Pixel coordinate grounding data
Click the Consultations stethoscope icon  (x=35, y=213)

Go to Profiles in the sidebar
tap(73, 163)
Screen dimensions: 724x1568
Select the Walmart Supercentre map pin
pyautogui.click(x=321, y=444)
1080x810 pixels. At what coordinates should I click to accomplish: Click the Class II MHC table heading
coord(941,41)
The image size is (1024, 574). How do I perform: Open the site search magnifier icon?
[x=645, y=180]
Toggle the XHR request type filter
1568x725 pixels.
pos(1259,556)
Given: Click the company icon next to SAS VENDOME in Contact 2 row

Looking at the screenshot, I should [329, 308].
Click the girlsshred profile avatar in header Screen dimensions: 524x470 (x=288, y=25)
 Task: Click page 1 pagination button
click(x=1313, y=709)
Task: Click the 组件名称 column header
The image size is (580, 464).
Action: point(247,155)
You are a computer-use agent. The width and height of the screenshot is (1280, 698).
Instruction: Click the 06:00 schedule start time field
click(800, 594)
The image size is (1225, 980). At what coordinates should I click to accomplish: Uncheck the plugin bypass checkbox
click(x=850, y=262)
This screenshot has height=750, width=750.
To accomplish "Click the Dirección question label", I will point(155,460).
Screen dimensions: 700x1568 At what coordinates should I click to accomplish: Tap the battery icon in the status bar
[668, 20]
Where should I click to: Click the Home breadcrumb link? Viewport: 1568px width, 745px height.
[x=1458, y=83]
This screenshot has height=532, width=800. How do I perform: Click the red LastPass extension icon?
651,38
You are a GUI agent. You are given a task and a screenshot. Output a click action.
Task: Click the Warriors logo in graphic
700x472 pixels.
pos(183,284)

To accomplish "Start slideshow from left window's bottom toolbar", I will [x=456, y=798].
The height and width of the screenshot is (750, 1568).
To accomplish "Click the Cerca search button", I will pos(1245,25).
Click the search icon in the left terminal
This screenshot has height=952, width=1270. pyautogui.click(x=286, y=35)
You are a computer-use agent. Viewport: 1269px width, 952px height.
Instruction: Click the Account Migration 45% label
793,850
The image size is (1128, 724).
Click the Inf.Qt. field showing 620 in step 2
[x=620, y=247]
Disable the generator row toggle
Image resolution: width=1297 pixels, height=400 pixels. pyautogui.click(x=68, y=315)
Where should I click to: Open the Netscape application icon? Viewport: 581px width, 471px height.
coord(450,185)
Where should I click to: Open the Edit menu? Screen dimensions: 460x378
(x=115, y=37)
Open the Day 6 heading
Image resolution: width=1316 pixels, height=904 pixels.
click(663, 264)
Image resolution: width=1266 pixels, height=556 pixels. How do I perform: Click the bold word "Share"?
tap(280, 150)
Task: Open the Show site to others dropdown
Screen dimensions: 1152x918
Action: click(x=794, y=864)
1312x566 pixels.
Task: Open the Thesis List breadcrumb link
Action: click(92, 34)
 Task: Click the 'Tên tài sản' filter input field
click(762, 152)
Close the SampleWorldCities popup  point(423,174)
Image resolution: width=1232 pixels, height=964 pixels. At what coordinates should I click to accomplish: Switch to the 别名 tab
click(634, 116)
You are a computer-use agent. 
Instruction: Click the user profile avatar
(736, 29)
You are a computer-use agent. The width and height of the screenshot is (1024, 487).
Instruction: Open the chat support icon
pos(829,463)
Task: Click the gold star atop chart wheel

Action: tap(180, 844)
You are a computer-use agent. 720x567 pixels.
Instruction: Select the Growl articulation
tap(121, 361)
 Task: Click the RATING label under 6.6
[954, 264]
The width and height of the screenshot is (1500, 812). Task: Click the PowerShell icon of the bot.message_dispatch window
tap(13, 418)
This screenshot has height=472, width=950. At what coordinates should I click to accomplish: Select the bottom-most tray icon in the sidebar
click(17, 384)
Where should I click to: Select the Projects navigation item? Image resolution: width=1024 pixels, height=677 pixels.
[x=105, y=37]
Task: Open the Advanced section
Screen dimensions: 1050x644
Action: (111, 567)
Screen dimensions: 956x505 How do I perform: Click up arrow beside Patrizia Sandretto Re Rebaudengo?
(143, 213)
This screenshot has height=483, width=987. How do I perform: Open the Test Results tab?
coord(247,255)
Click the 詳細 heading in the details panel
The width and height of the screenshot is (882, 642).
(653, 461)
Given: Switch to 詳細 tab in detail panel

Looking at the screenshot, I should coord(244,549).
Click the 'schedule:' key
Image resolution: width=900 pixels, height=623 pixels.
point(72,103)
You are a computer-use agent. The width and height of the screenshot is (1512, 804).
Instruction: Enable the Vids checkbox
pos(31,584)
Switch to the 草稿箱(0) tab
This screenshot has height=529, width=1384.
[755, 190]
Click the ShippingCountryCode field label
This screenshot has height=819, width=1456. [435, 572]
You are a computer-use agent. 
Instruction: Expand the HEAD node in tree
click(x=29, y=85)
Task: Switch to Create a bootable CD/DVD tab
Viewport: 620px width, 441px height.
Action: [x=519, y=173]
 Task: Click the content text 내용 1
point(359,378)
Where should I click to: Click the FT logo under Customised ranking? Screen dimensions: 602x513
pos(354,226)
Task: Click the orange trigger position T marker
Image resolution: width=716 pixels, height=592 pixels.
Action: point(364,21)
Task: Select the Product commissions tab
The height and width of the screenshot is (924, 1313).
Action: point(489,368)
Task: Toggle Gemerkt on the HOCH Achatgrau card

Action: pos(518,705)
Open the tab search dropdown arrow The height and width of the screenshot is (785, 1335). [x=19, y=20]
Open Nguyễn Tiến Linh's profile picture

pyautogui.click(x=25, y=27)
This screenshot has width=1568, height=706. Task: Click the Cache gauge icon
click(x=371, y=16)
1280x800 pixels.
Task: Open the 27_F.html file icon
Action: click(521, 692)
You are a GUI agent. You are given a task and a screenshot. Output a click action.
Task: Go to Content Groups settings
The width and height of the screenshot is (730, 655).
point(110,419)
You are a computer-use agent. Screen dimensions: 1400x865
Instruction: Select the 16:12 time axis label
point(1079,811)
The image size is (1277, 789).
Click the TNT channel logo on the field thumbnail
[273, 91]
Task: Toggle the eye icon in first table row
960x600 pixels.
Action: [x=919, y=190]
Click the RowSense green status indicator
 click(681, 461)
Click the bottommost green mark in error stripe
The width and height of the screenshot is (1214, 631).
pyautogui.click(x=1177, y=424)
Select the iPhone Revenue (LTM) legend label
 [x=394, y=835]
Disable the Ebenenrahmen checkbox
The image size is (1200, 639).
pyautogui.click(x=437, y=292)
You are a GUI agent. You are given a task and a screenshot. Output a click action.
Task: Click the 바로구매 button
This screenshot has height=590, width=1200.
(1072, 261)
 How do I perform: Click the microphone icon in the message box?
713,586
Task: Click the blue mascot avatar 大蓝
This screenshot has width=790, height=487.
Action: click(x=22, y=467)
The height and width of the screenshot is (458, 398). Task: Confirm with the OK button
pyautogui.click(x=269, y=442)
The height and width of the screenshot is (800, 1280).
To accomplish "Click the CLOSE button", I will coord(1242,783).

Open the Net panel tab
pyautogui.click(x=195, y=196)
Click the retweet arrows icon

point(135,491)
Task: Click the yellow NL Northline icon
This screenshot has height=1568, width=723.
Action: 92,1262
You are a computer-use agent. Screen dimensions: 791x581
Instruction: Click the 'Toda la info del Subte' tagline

Exercise objective
Each line of the records with the word "will" in it is to be copied.

Answer to this problem
To accomplish "Click the Dirección question label", I will point(155,460).
To accomplish "Start slideshow from left window's bottom toolbar", I will [x=456, y=798].
To accomplish "Click the Cerca search button", I will pos(1245,25).
To accomplish "Click the CLOSE button", I will coord(1242,783).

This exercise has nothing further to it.